◆ **EXTRACT TO READ**
To enforce a foreign judgment or decree from a reciprocating territory, the decree holder must file an application for the execution of the judgment or decree in the competent Indian court (ie, the relevant district court). A certified copy of the decree and a certificate from the superior court of the foreign country stating the amount, if any, that has been satisfied under the decree must also be submitted.
Following the application, the executing court will call on the party against which execution is sought to show cause against the execution of the decree. In the event that the person against which execution is sought objects to the execution, the court will pronounce its order after hearing the objections.
The various stages in an execution proceeding instituted in India in order to enforce a decree under Section 44A of the Code of Civil Procedure are as follows:
- Application for execution – the decree holder must file an application for execution of the decree before the competent court.
- Notice to show cause – the court will then issue notice to the person against which execution is sought, requiring such person to show cause as to why the decree should not be executed.
- No contest – if the person against which the decree is to be executed does not appear or show cause as to why the decree should not be executed, the court will order the decree to be executed.
- Where the defendant contests under Section 44A, read with Section 13 of the Code of Civil Procedure, it can argue why the decree should not be enforced. In this case, the court will consider the application and determine whether the foreign judgment falls under any of the exceptions under Section 13. While this order is not appealable, a review or revision may be sought.
- Court issues process – if there is no contest or if the court holds that none of the exceptions under Section 13 apply, it will issue a process and appoint an appropriate officer, including a judge, to execute the decree.
- Once the process is issued, the decree holder can apply to the court to provide directions to the judgment debtor, instructing it to disclose any assets and liabilities. If these assets are disclosed, the court will proceed with the attachment and sale of such assets.
In case of a non-reciprocating territory, the judgment holder must file a suit on the foreign judgment or decree. Only once the suit is allowed can it be executed as a domestic decree in terms of Order 21 of the Code of Civil Procedure.
What is the typical timeframe for the proceedings to grant recognition and enforcement?

◆ **THE TASK**
Summarize the text on enforcing foreign judgments in India in three sentences.

◆ **COLLECTED MATERIAL**
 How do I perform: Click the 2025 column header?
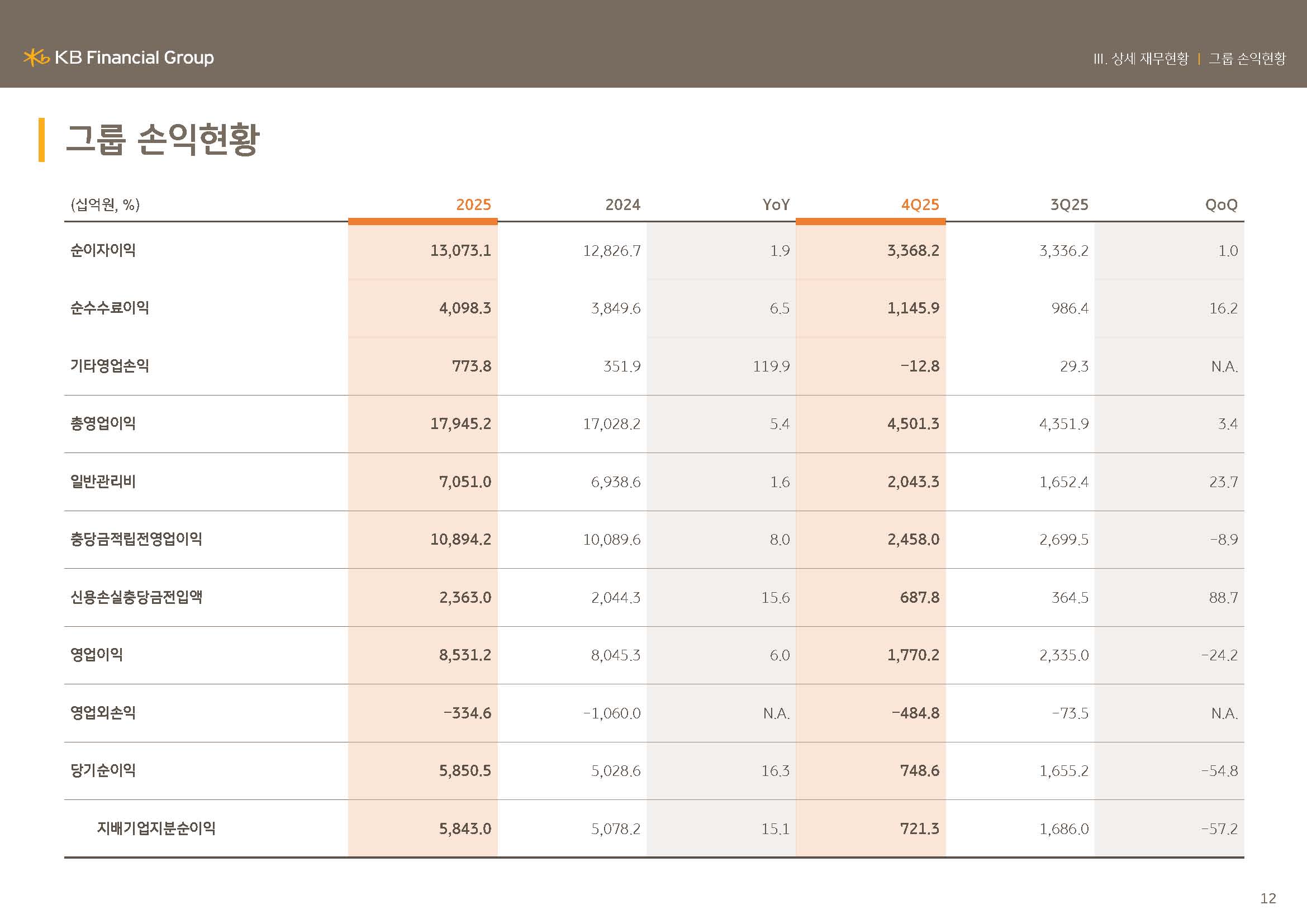pos(473,205)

◆ **FINISHED EXERCISE**
To enforce a decree from a reciprocating territory, the decree holder files an application for execution in the competent Indian court, such as the relevant district court, together with a certified copy of the decree and a certificate from the foreign superior court stating any amount already satisfied. The court then issues notice requiring the party against which execution is sought to show cause, and if that party does not contest, or if the court finds that none of the exceptions under Section 13 apply, the court issues a process to execute the decree, after which the decree holder may seek directions for disclosure of the judgment debtor's assets and the court may attach and sell them. For a non-reciprocating territory, the judgment holder must instead file a suit on the foreign judgment, and only once that suit is allowed can it be executed as a domestic decree under Order 21 of the Code of Civil Procedure.